> **PROBLEM STATEMENT**:
Could you lay out all of the lines below as a Markdown table with the columns Row and Line, numbering each row and leaving out the blank lines?

* START *

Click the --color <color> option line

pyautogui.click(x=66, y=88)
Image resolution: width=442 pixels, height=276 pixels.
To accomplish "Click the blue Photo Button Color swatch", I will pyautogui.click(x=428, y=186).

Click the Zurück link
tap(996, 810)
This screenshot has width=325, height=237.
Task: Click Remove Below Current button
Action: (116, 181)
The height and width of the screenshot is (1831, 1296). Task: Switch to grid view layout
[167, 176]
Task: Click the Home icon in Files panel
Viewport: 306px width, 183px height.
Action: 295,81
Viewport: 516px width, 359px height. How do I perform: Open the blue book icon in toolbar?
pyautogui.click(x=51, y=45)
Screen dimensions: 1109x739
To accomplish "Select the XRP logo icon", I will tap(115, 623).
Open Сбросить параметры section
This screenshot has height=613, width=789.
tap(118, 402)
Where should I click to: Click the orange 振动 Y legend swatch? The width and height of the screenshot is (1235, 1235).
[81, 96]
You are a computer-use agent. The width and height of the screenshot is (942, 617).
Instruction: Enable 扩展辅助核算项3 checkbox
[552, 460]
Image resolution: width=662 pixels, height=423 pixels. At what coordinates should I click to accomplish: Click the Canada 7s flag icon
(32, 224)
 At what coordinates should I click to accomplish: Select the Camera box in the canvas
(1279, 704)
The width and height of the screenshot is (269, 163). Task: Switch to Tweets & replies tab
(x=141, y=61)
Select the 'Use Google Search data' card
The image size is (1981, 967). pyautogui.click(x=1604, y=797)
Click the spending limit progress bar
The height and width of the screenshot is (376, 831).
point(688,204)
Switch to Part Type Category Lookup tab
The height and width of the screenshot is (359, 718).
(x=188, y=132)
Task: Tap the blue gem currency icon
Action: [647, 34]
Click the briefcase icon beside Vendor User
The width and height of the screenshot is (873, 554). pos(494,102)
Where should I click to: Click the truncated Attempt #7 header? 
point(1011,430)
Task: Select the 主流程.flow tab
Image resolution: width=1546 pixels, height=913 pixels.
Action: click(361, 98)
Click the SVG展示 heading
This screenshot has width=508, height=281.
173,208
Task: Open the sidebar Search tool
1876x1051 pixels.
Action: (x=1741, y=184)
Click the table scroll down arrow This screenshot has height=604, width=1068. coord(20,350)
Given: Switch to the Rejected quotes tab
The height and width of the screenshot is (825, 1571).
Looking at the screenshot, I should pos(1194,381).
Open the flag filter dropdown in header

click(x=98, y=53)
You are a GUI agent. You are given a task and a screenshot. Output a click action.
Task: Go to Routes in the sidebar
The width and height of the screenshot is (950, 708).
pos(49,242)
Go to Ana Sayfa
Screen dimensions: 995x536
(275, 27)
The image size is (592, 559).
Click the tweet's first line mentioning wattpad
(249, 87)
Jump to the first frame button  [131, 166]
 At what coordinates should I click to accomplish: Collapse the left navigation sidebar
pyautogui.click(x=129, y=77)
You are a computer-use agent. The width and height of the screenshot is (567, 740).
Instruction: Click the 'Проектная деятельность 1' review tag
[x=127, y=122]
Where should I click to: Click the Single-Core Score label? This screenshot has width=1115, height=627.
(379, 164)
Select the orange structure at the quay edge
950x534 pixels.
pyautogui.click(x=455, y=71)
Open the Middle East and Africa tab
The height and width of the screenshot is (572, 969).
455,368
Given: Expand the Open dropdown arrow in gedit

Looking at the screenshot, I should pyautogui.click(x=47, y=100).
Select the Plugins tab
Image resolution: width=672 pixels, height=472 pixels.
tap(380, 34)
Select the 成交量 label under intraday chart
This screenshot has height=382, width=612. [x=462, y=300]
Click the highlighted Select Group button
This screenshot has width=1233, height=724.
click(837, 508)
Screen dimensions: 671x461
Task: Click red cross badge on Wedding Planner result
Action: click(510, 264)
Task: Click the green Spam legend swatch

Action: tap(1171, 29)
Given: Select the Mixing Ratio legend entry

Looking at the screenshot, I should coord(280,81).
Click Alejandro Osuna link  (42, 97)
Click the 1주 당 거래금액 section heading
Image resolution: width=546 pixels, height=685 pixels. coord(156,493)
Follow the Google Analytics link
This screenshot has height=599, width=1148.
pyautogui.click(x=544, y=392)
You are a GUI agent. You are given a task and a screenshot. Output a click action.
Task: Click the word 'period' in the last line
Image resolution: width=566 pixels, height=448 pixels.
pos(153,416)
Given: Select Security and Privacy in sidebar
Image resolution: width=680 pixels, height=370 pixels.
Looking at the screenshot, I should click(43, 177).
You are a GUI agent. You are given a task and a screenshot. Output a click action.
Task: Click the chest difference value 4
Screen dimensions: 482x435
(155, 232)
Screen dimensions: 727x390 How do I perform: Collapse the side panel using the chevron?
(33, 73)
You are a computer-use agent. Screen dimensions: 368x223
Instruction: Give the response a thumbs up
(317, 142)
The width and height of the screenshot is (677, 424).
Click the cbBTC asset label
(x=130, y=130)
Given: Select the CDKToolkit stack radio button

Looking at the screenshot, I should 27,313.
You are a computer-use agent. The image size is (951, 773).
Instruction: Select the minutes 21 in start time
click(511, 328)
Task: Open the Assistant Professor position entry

* END *

> **RESULT BELOW**:
| Row | Line |
|---|---|
| 1 | Click the --color <color> option line |
| 2 | pyautogui.click(x=66, y=88) |
| 3 | Image resolution: width=442 pixels, height=276 pixels. |
| 4 | To accomplish "Click the blue Photo Button Color swatch", I will pyautogui.click(x=428, y=186). |
| 5 | Click the Zurück link |
| 6 | tap(996, 810) |
| 7 | This screenshot has width=325, height=237. |
| 8 | Task: Click Remove Below Current button |
| 9 | Action: (116, 181) |
| 10 | The height and width of the screenshot is (1831, 1296). Task: Switch to grid view layout |
| 11 | [167, 176] |
| 12 | Task: Click the Home icon in Files panel |
| 13 | Viewport: 306px width, 183px height. |
| 14 | Action: 295,81 |
| 15 | Viewport: 516px width, 359px height. How do I perform: Open the blue book icon in toolbar? |
| 16 | pyautogui.click(x=51, y=45) |
| 17 | Screen dimensions: 1109x739 |
| 18 | To accomplish "Select the XRP logo icon", I will tap(115, 623). |
| 19 | Open Сбросить параметры section |
| 20 | This screenshot has height=613, width=789. |
| 21 | tap(118, 402) |
| 22 | Where should I click to: Click the orange 振动 Y legend swatch? The width and height of the screenshot is (1235, 1235). |
| 23 | [81, 96] |
| 24 | You are a computer-use agent. The width and height of the screenshot is (942, 617). |
| 25 | Instruction: Enable 扩展辅助核算项3 checkbox |
| 26 | [552, 460] |
| 27 | Image resolution: width=662 pixels, height=423 pixels. At what coordinates should I click to accomplish: Click the Canada 7s flag icon |
| 28 | (32, 224) |
| 29 |  At what coordinates should I click to accomplish: Select the Camera box in the canvas |
| 30 | (1279, 704) |
| 31 | The width and height of the screenshot is (269, 163). Task: Switch to Tweets & replies tab |
| 32 | (x=141, y=61) |
| 33 | Select the 'Use Google Search data' card |
| 34 | The image size is (1981, 967). pyautogui.click(x=1604, y=797) |
| 35 | Click the spending limit progress bar |
| 36 | The height and width of the screenshot is (376, 831). |
| 37 | point(688,204) |
| 38 | Switch to Part Type Category Lookup tab |
| 39 | The height and width of the screenshot is (359, 718). |
| 40 | (x=188, y=132) |
| 41 | Task: Tap the blue gem currency icon |
| 42 | Action: [647, 34] |
| 43 | Click the briefcase icon beside Vendor User |
| 44 | The width and height of the screenshot is (873, 554). pos(494,102) |
| 45 | Where should I click to: Click the truncated Attempt #7 header?  |
| 46 | point(1011,430) |
| 47 | Task: Select the 主流程.flow tab |
| 48 | Image resolution: width=1546 pixels, height=913 pixels. |
| 49 | Action: click(361, 98) |
| 50 | Click the SVG展示 heading |
| 51 | This screenshot has width=508, height=281. |
| 52 | 173,208 |
| 53 | Task: Open the sidebar Search tool |
| 54 | 1876x1051 pixels. |
| 55 | Action: (x=1741, y=184) |
| 56 | Click the table scroll down arrow This screenshot has height=604, width=1068. coord(20,350) |
| 57 | Given: Switch to the Rejected quotes tab |
| 58 | The height and width of the screenshot is (825, 1571). |
| 59 | Looking at the screenshot, I should pos(1194,381). |
| 60 | Open the flag filter dropdown in header |
| 61 | click(x=98, y=53) |
| 62 | You are a GUI agent. You are given a task and a screenshot. Output a click action. |
| 63 | Task: Go to Routes in the sidebar |
| 64 | The width and height of the screenshot is (950, 708). |
| 65 | pos(49,242) |
| 66 | Go to Ana Sayfa |
| 67 | Screen dimensions: 995x536 |
| 68 | (275, 27) |
| 69 | The image size is (592, 559). |
| 70 | Click the tweet's first line mentioning wattpad |
| 71 | (249, 87) |
| 72 | Jump to the first frame button  [131, 166] |
| 73 |  At what coordinates should I click to accomplish: Collapse the left navigation sidebar |
| 74 | pyautogui.click(x=129, y=77) |
| 75 | You are a computer-use agent. The width and height of the screenshot is (567, 740). |
| 76 | Instruction: Click the 'Проектная деятельность 1' review tag |
| 77 | [x=127, y=122] |
| 78 | Where should I click to: Click the Single-Core Score label? This screenshot has width=1115, height=627. |
| 79 | (379, 164) |
| 80 | Select the orange structure at the quay edge |
| 81 | 950x534 pixels. |
| 82 | pyautogui.click(x=455, y=71) |
| 83 | Open the Middle East and Africa tab |
| 84 | The height and width of the screenshot is (572, 969). |
| 85 | 455,368 |
| 86 | Given: Expand the Open dropdown arrow in gedit |
| 87 | Looking at the screenshot, I should pyautogui.click(x=47, y=100). |
| 88 | Select the Plugins tab |
| 89 | Image resolution: width=672 pixels, height=472 pixels. |
| 90 | tap(380, 34) |
| 91 | Select the 成交量 label under intraday chart |
| 92 | This screenshot has height=382, width=612. [x=462, y=300] |
| 93 | Click the highlighted Select Group button |
| 94 | This screenshot has width=1233, height=724. |
| 95 | click(837, 508) |
| 96 | Screen dimensions: 671x461 |
| 97 | Task: Click red cross badge on Wedding Planner result |
| 98 | Action: click(510, 264) |
| 99 | Task: Click the green Spam legend swatch |
| 100 | Action: tap(1171, 29) |
| 101 | Given: Select the Mixing Ratio legend entry |
| 102 | Looking at the screenshot, I should coord(280,81). |
| 103 | Click Alejandro Osuna link  (42, 97) |
| 104 | Click the 1주 당 거래금액 section heading |
| 105 | Image resolution: width=546 pixels, height=685 pixels. coord(156,493) |
| 106 | Follow the Google Analytics link |
| 107 | This screenshot has height=599, width=1148. |
| 108 | pyautogui.click(x=544, y=392) |
| 109 | You are a GUI agent. You are given a task and a screenshot. Output a click action. |
| 110 | Task: Click the word 'period' in the last line |
| 111 | Image resolution: width=566 pixels, height=448 pixels. |
| 112 | pos(153,416) |
| 113 | Given: Select Security and Privacy in sidebar |
| 114 | Image resolution: width=680 pixels, height=370 pixels. |
| 115 | Looking at the screenshot, I should click(43, 177). |
| 116 | You are a GUI agent. You are given a task and a screenshot. Output a click action. |
| 117 | Task: Click the chest difference value 4 |
| 118 | Screen dimensions: 482x435 |
| 119 | (155, 232) |
| 120 | Screen dimensions: 727x390 How do I perform: Collapse the side panel using the chevron? |
| 121 | (33, 73) |
| 122 | You are a computer-use agent. Screen dimensions: 368x223 |
| 123 | Instruction: Give the response a thumbs up |
| 124 | (317, 142) |
| 125 | The width and height of the screenshot is (677, 424). |
| 126 | Click the cbBTC asset label |
| 127 | (x=130, y=130) |
| 128 | Given: Select the CDKToolkit stack radio button |
| 129 | Looking at the screenshot, I should 27,313. |
| 130 | You are a computer-use agent. The image size is (951, 773). |
| 131 | Instruction: Select the minutes 21 in start time |
| 132 | click(511, 328) |
| 133 | Task: Open the Assistant Professor position entry |